In fact, of the nine municipalities, Georgetown is the only one which failed to submit an accounting of how its $24 million subvention under the Fiscal Transfers Act was spent.
“The Georgetown City Council for the year under review received $24 million from the Ministry of Communities by way of two payments. However, the City Council failed to submit a status report or details on the Subvention received. The financial statements of the Council are subject to separate financial reporting and audit. However, at the time of reporting, financial statements were not submitted for the year 2016,” the report states.
In the 2015 report, the Auditor General had raised concerns about the manner in which the administration of Georgetown spent a $300 million government subvention also for restoration initiatives, for environmental improvement and improved health and well-being. $6.2 million of the sum was spent on the purchase of a double cab pickup for the City Constabulary, $52.163 million for the de-bushing of the Le Repentir Cemetery and $241.637 million for the restoration of Georgetown.

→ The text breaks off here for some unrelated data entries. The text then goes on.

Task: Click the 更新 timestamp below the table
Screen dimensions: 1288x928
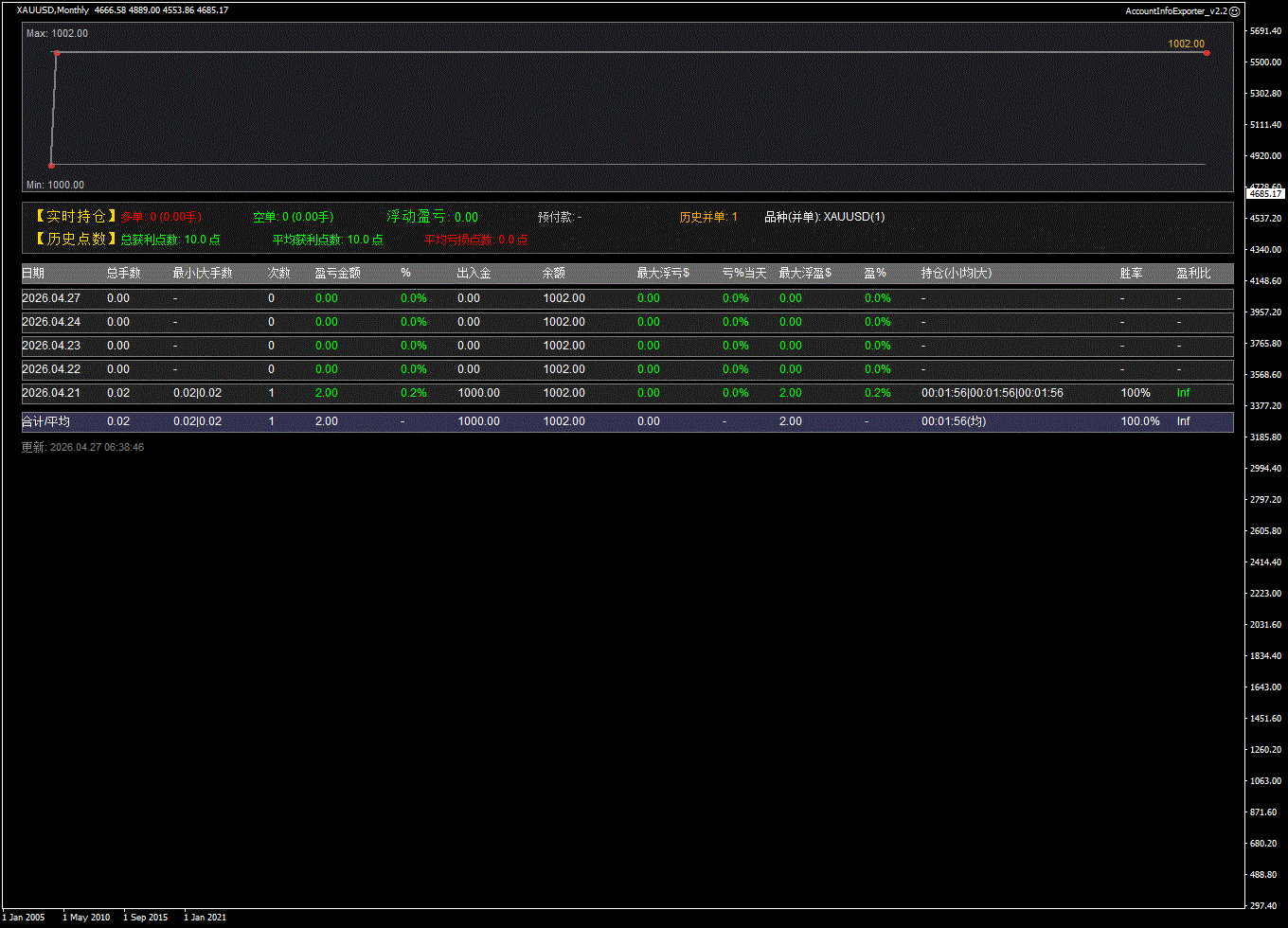Action: 82,447
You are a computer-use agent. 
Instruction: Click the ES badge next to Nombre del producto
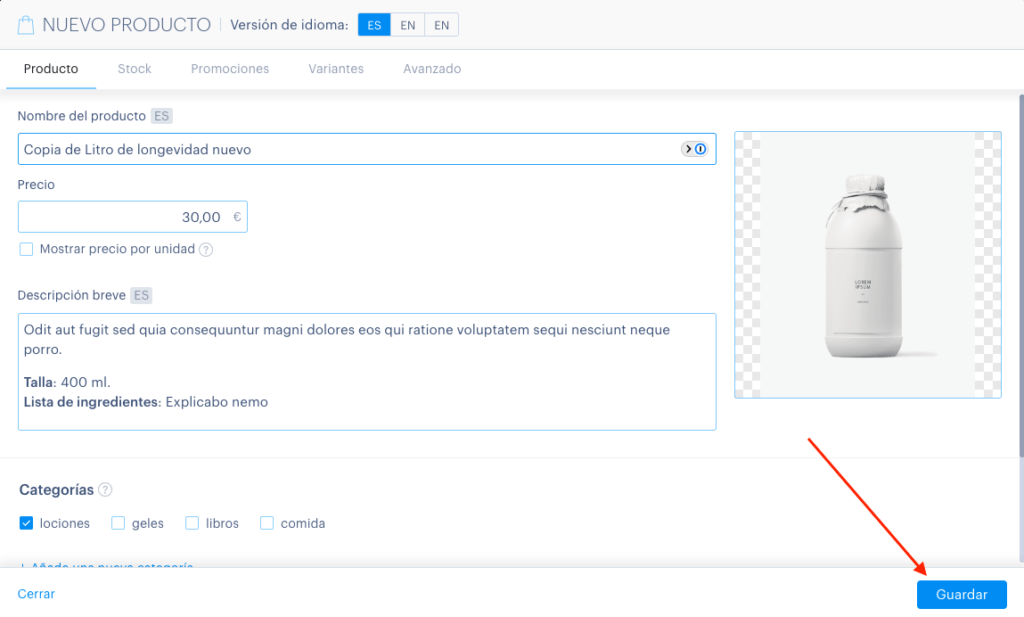coord(161,116)
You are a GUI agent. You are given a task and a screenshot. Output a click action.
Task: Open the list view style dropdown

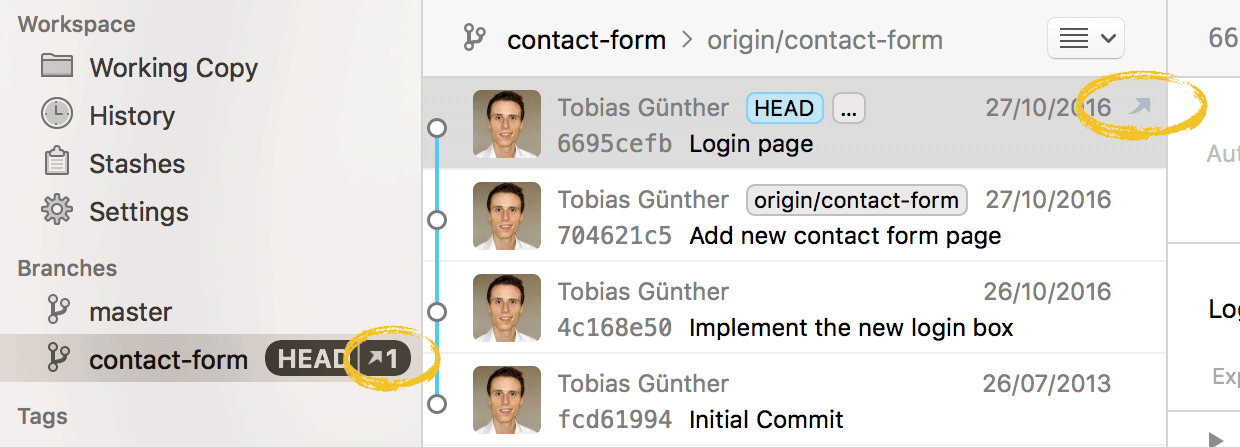point(1085,39)
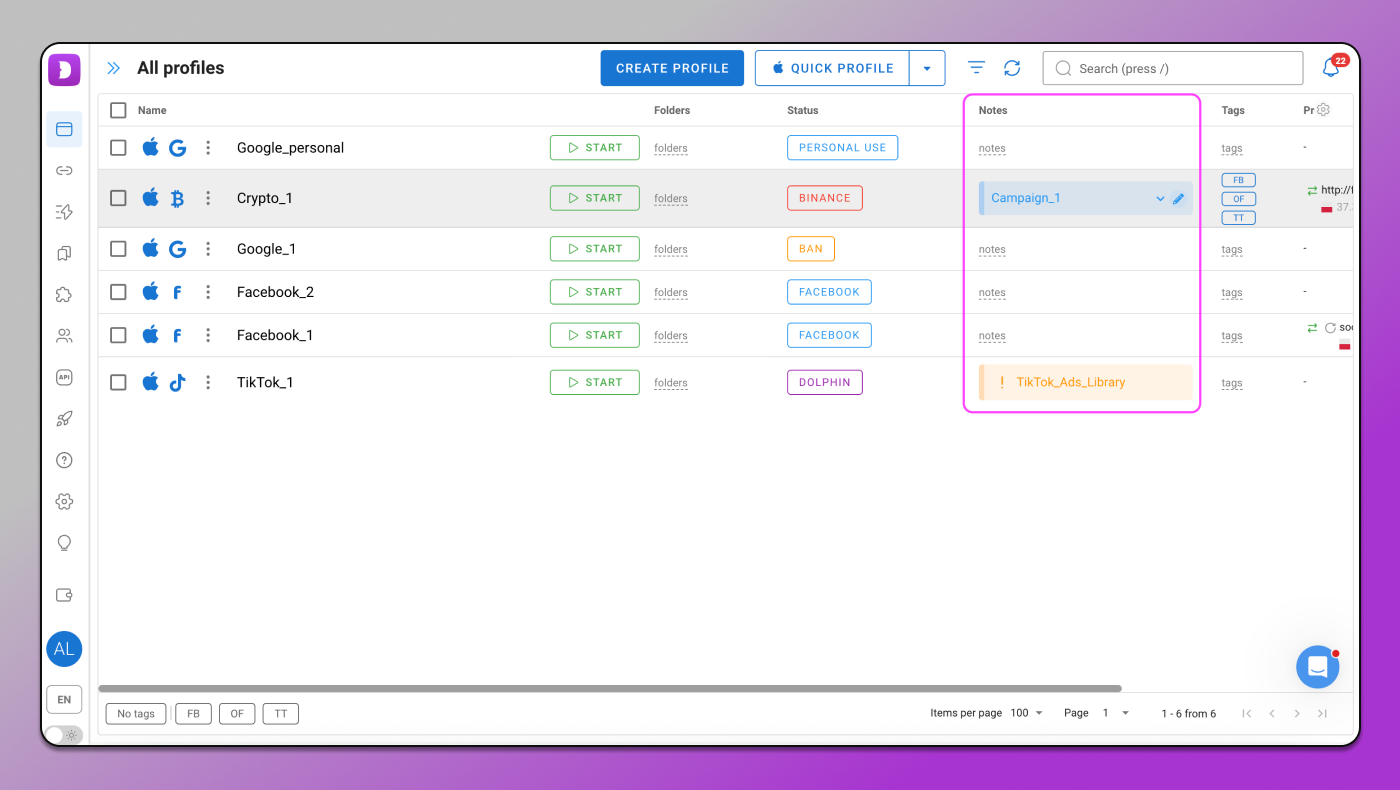1400x790 pixels.
Task: Open the filter icon in the toolbar
Action: tap(976, 68)

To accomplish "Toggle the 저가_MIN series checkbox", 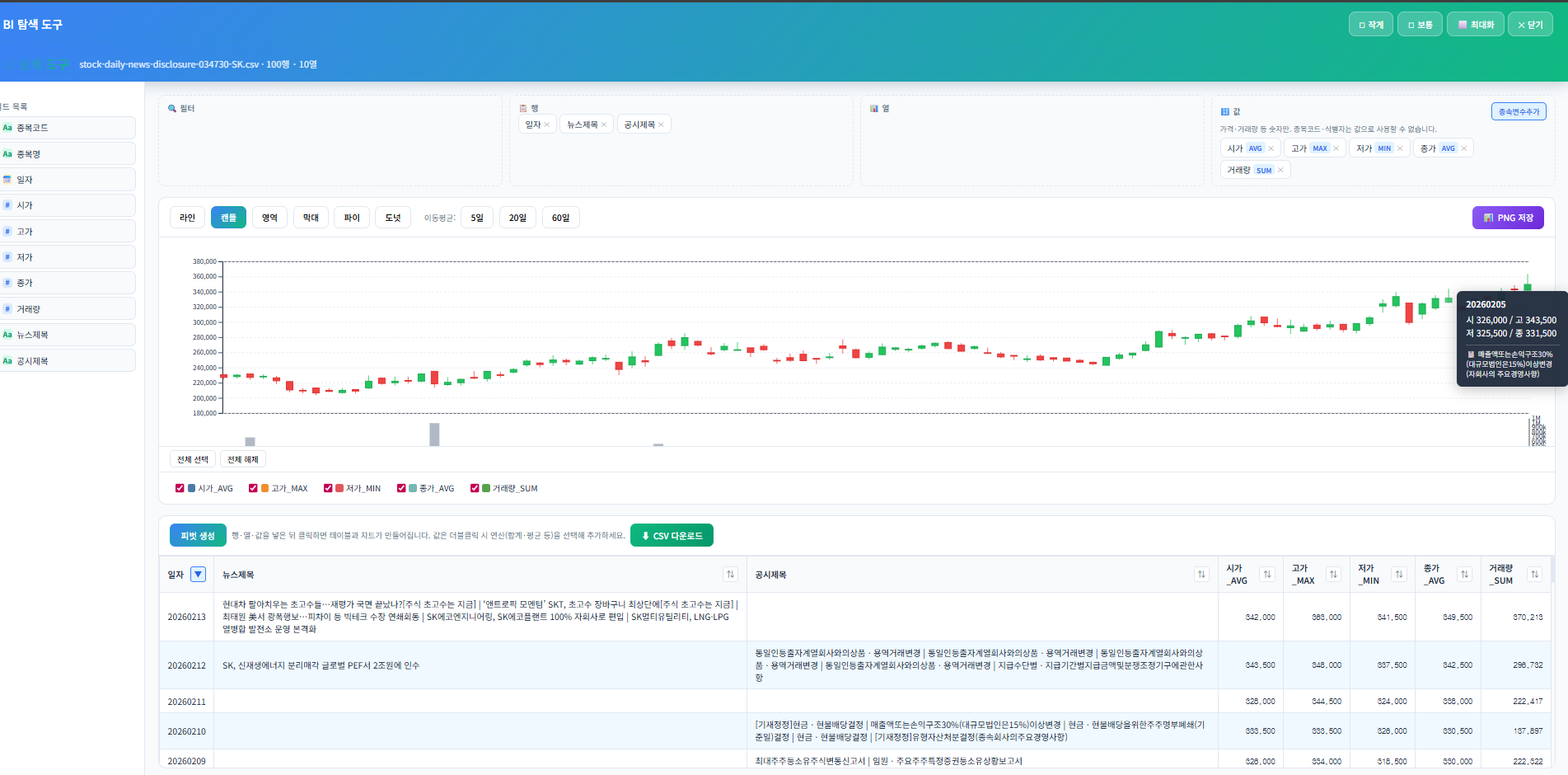I will (x=328, y=488).
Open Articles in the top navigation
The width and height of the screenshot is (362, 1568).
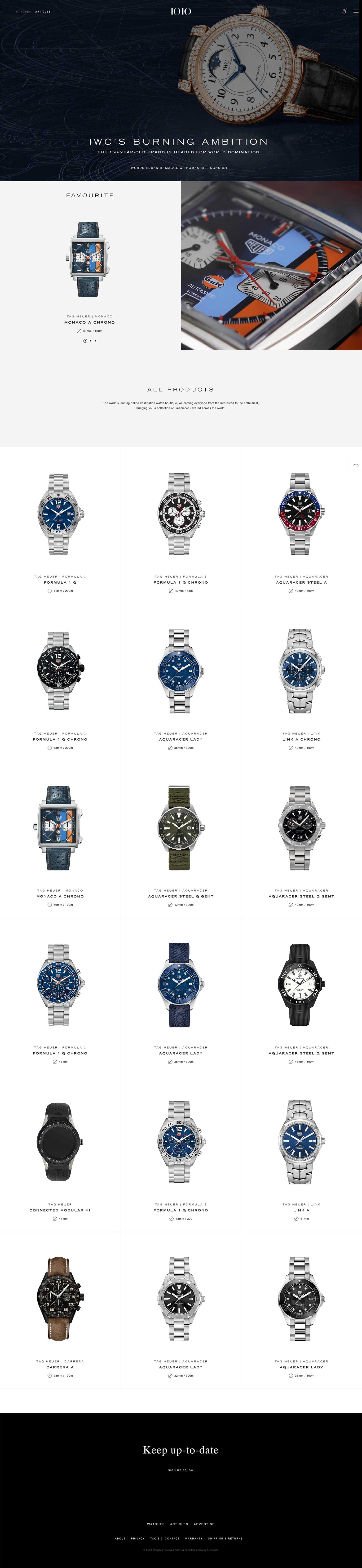tap(43, 12)
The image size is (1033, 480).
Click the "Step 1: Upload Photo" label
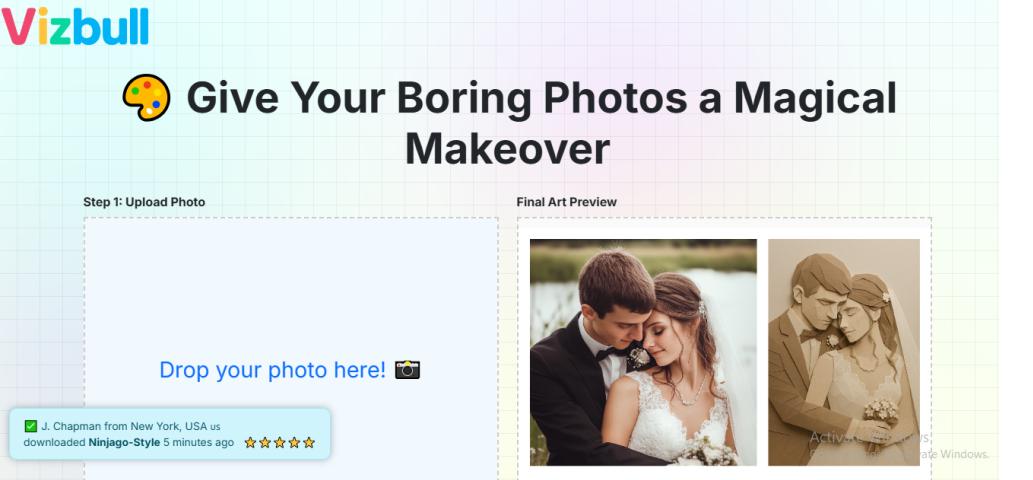click(144, 202)
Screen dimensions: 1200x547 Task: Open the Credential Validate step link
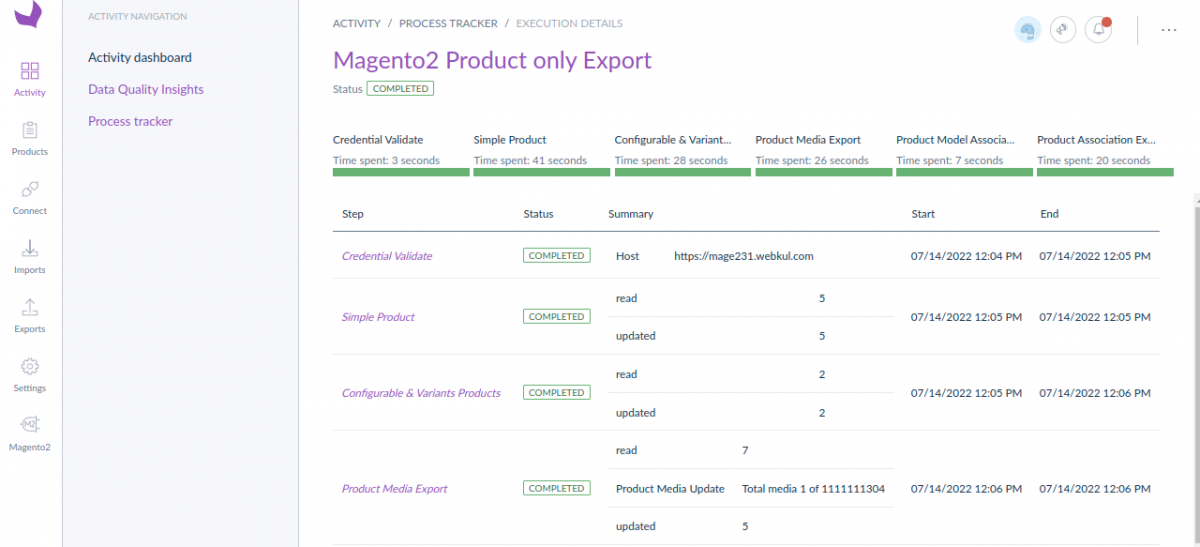click(387, 256)
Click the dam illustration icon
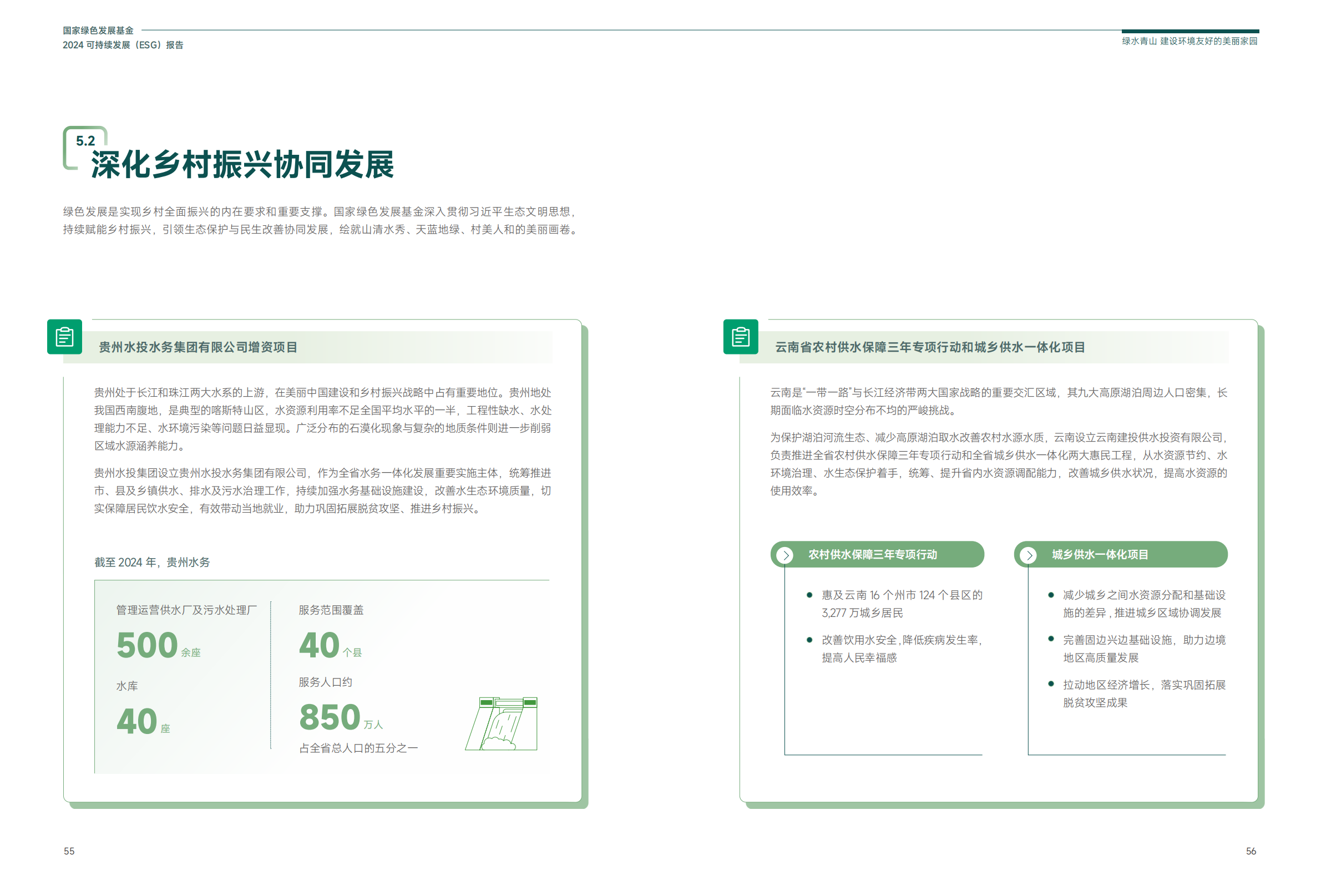Image resolution: width=1321 pixels, height=896 pixels. (x=502, y=723)
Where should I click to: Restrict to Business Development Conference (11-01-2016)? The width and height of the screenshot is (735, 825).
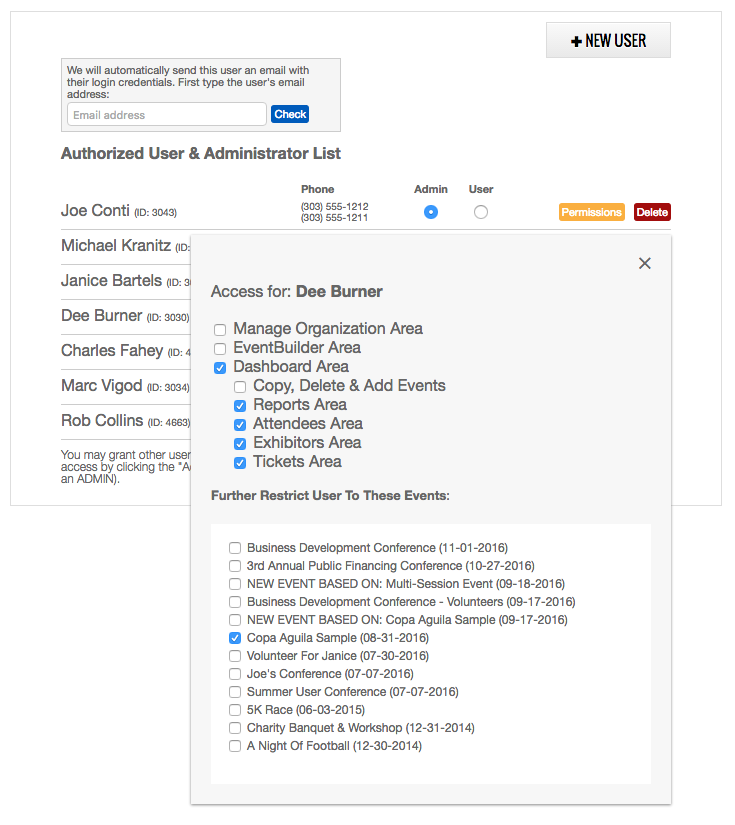coord(235,548)
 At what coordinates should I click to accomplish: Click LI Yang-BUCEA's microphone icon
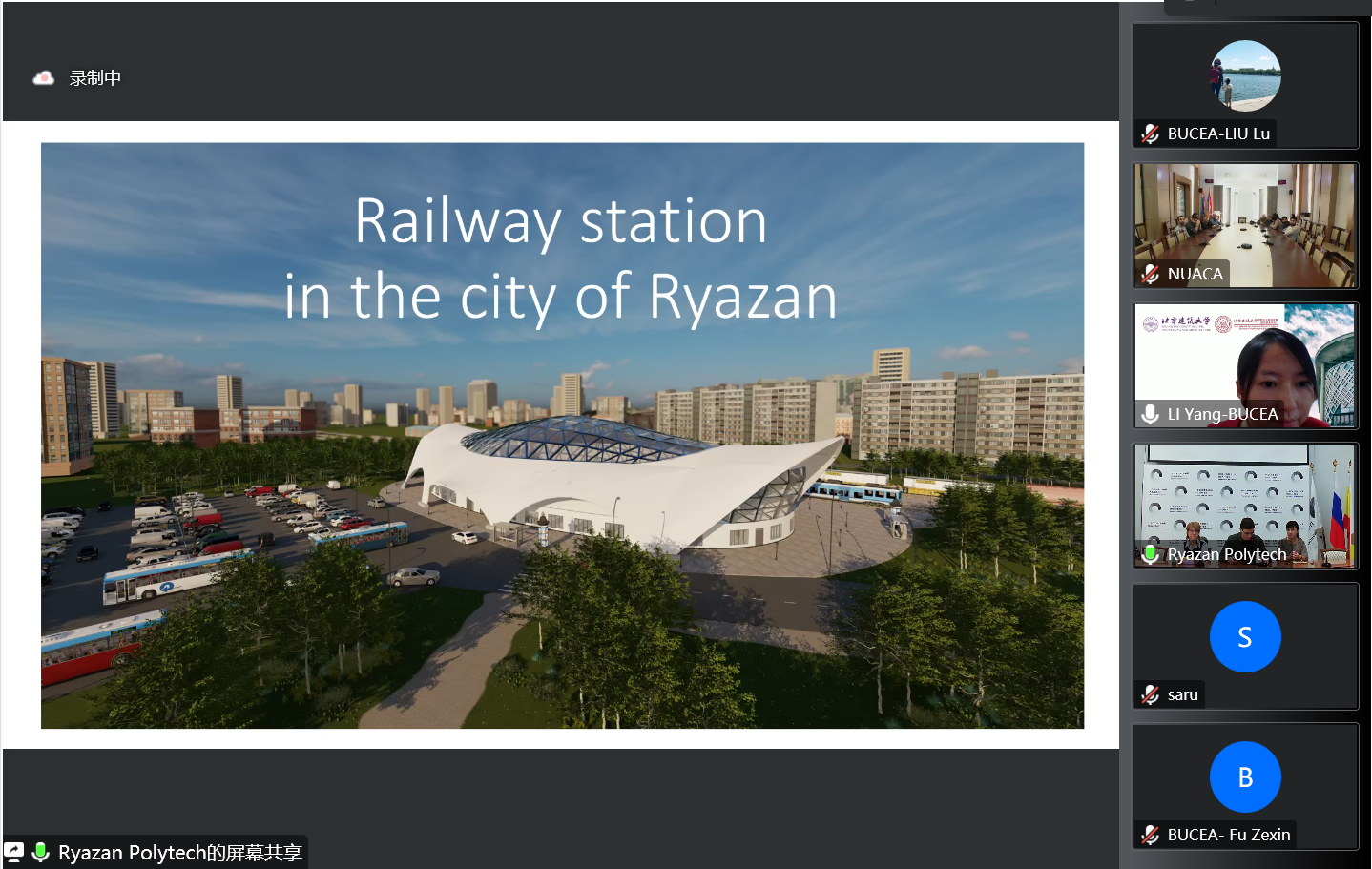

According to Sharma, the basis of the award of several contracts for the weeding of parapets, desilting of drains and cutting down trees in various areas around Georgetown could not be determined due to the unavailability of supporting documents. As a result, it could not be determined whether proper transparency and accountability were exercised in the awarding of the contracts.
The audit office, having examined 212 payment vouchers, pinpointed discrepancies, including 167 instances where there was no evidence of the vouchers being certified by the accountant or any other authorised officer; 140 vouchers totalling $143.683 million which had not been approved by the treasurer; and 58 payments totaling $48.404 million which had not been approved by the Finance Committee.
Additionally, there was no evidence of receipt or payee acknowledgement for a payment of $750,000 to a contractor.
This issue remains unresolved as of September, 2017, with Permanent Secretary Emile McGarrell recorded as having told the Auditor General that an investigation is underway.
The Audit Office has again recommended that the ministry ensure that the Council locate all contracts and related documentation and capital items purchased and inform the Audit Office in order to facilitate audit verification.